I had vaguely understood that she was alone at home that night because her father had not been living with her mother for a long time and her mother was in Paris for a day or two. I unnerved her with my kisses and my hands roving all over her body. She lost her head. We went in and ended up in Anne’s bedroom, which was decorated with album covers and photographs of revolutionary leaders. I found whiskey in the living room and had her drink a few glasses, panicking her even further.
“No, please,” she stuttered. “I despise you too much and I would despise myself too.”
I snickered, tumbled her, and screwed her.
There were ups and downs, but this became the pattern over the next few days.

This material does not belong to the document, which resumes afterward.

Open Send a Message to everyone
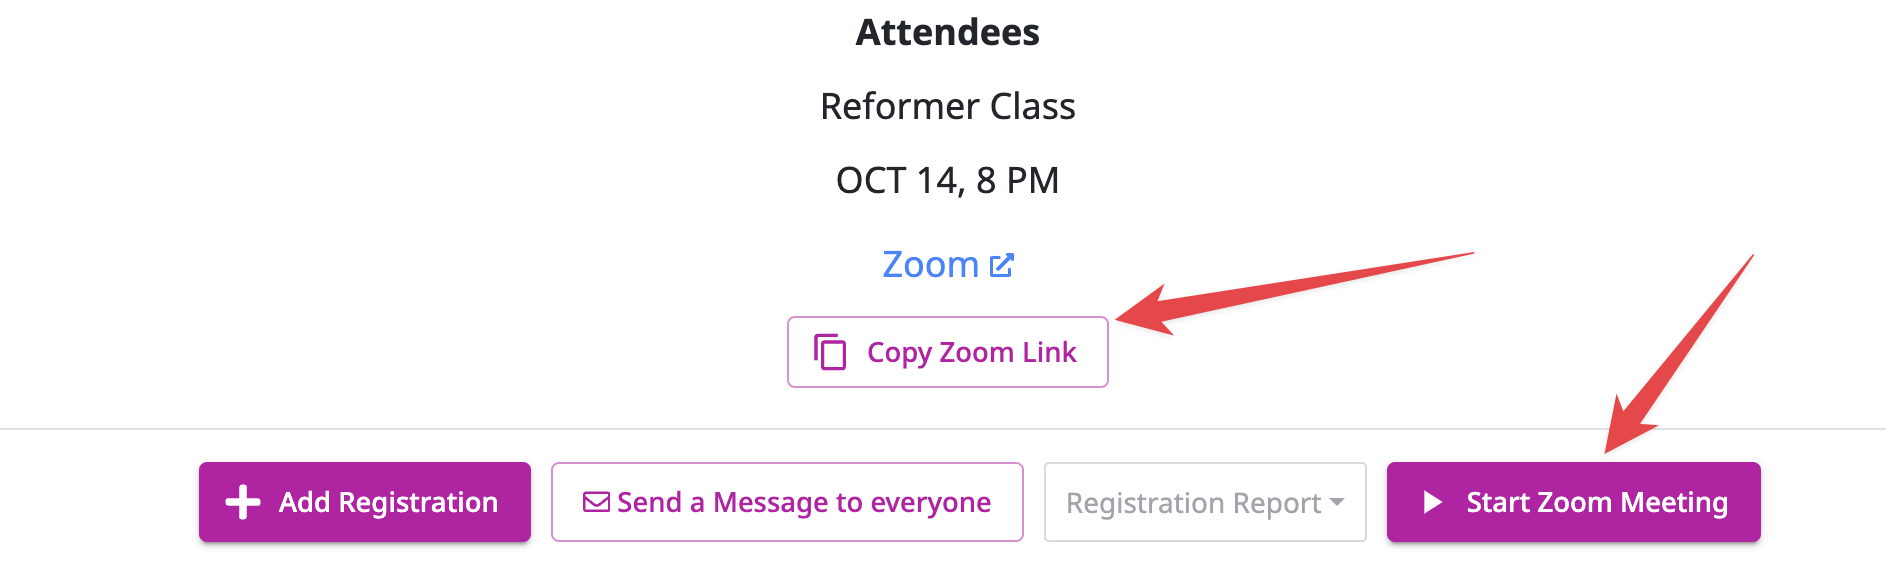This screenshot has height=588, width=1886. (787, 502)
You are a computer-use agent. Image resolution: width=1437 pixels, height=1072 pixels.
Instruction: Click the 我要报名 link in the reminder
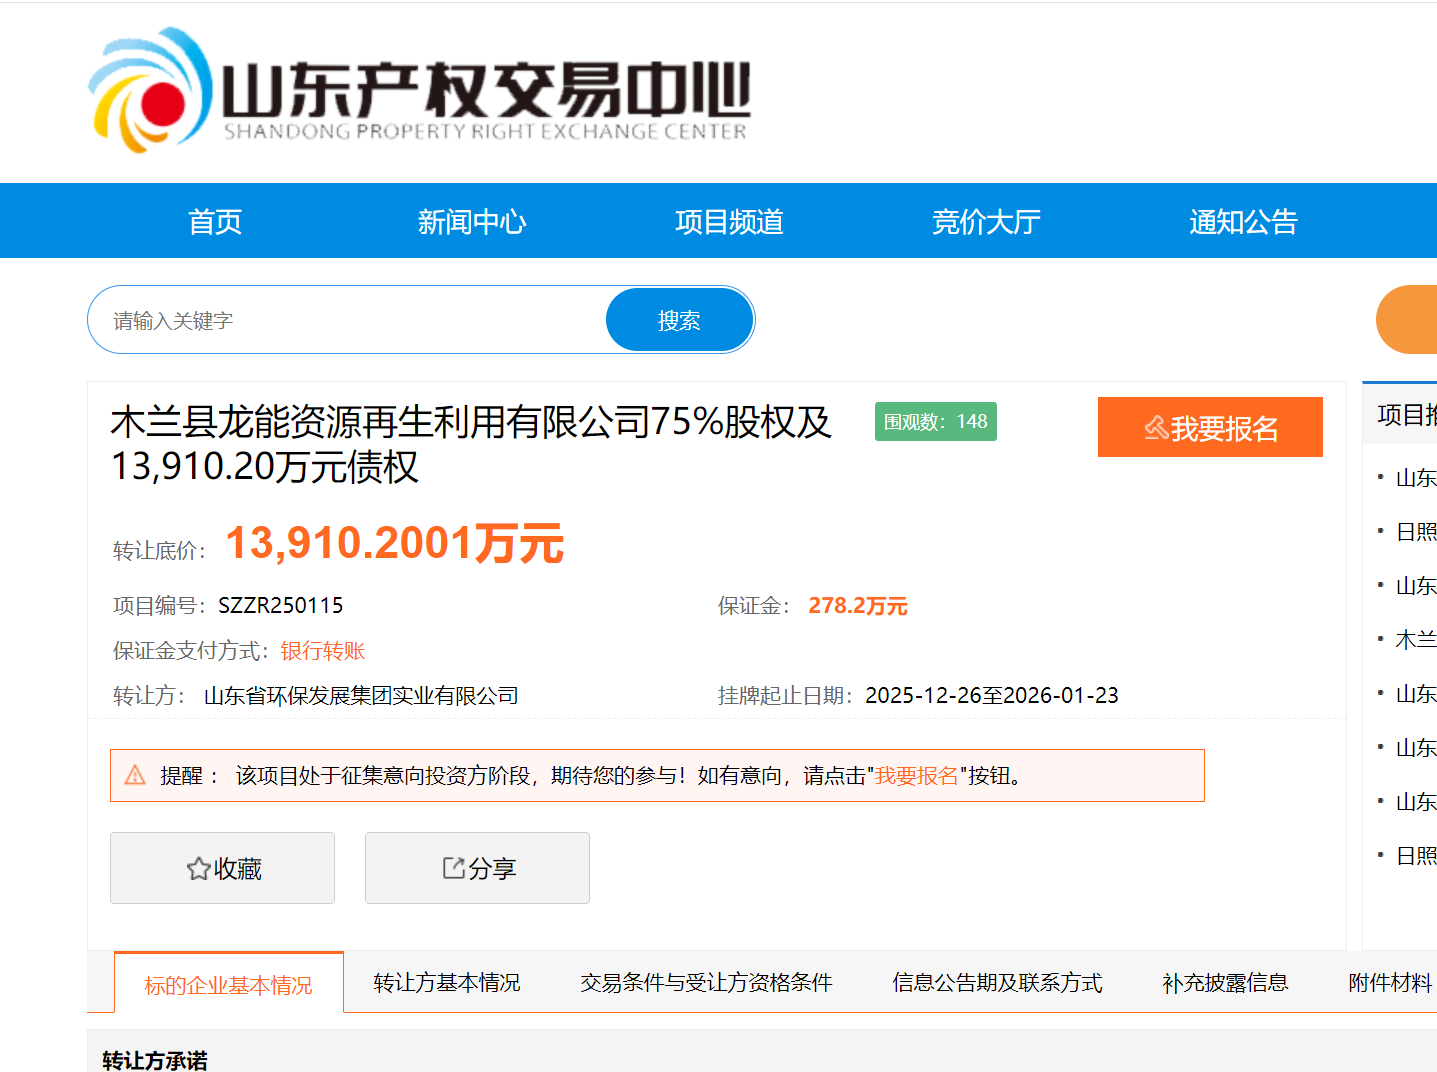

Meanwhile Milano arranged a dawn meeting for me, in a VW minivan parked in a sunken lane, with some OAS guys, an officer and a Breton wearing a balaclava. They gave us some illegal leaflets and three grenades. We were assigned a mission: sow terror in the lower Seine valley and give the bullyboys of the Gaullist police pause.
The next night we stole a Dauphine Ondine near the Place du Marché. I took the wheel, stone-faced. Milano was in the back and we had opened the top. We drove full tilt down Rue Jeanne d’Arc past the headquarters of the Association in Support of General de Gaulle, and Milano threw the three grenades. Two of them failed but the third produced a tremendous explosion. The association’s blue sign was toppled. I raced to the train station. We ditched the car and met up with the guys in a bar.
The following day, at the end of natural science class, several of us were summoned to the principal’s office. I turned a deaf ear and left the building. That night I did not sleep at home. Someone had snitched, obviously.